▸ **Task requirements**
Repeat verbatim what the listing holds, but not its pictures.

▸ **Data for this task**
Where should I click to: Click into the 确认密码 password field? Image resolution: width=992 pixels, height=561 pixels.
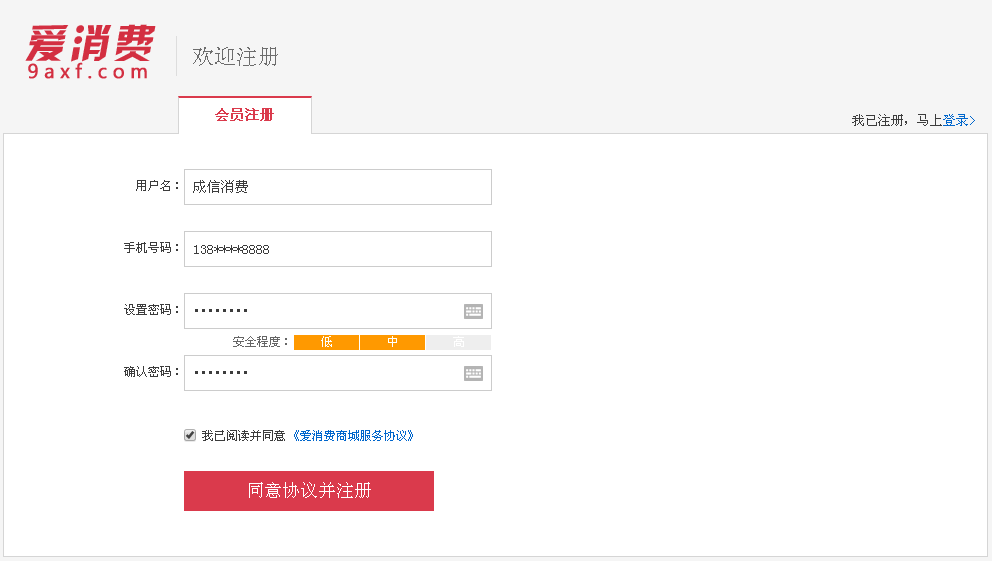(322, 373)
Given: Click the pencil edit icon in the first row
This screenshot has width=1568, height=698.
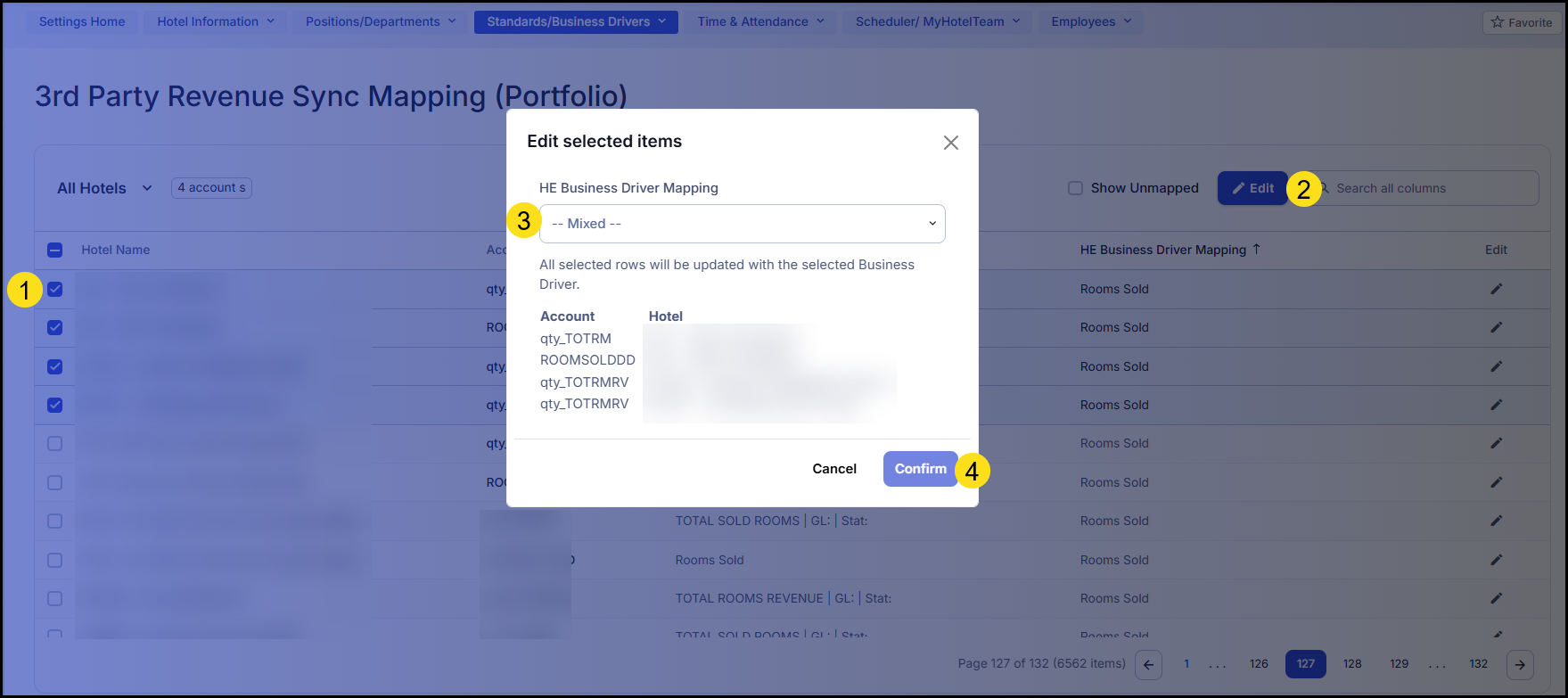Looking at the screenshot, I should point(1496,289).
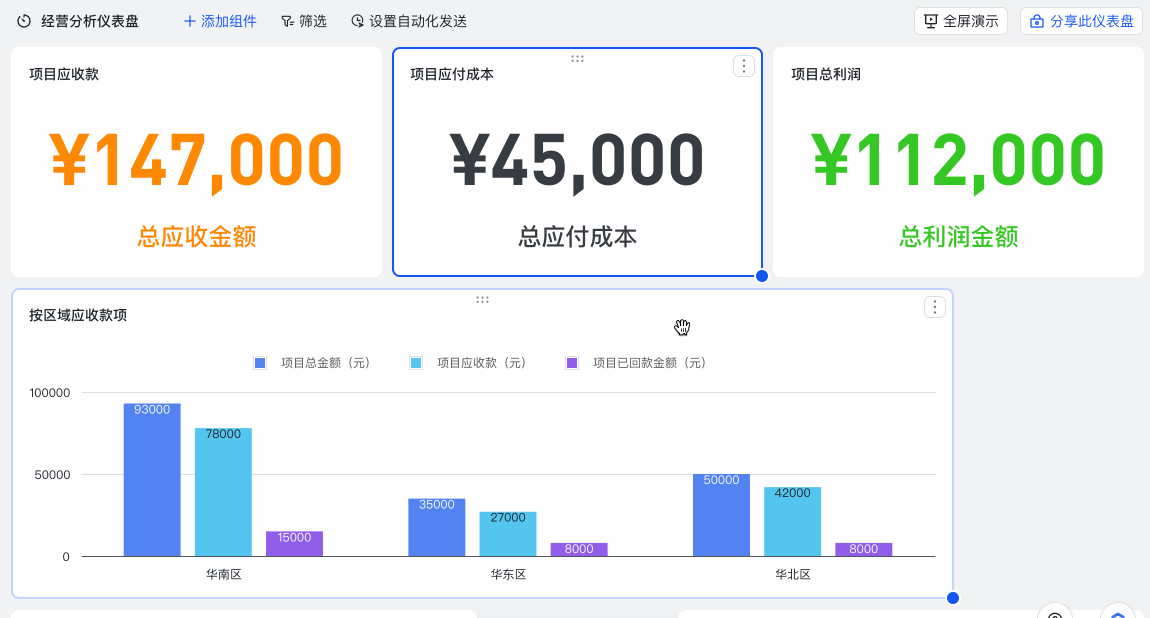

▸ **Answer area**
Where should I click to: Click into the 确认密码 password field? Image resolution: width=992 pixels, height=561 pixels.
(322, 373)
Given: Click the pencil edit icon in the first row
This screenshot has width=1568, height=698.
Looking at the screenshot, I should point(1496,289).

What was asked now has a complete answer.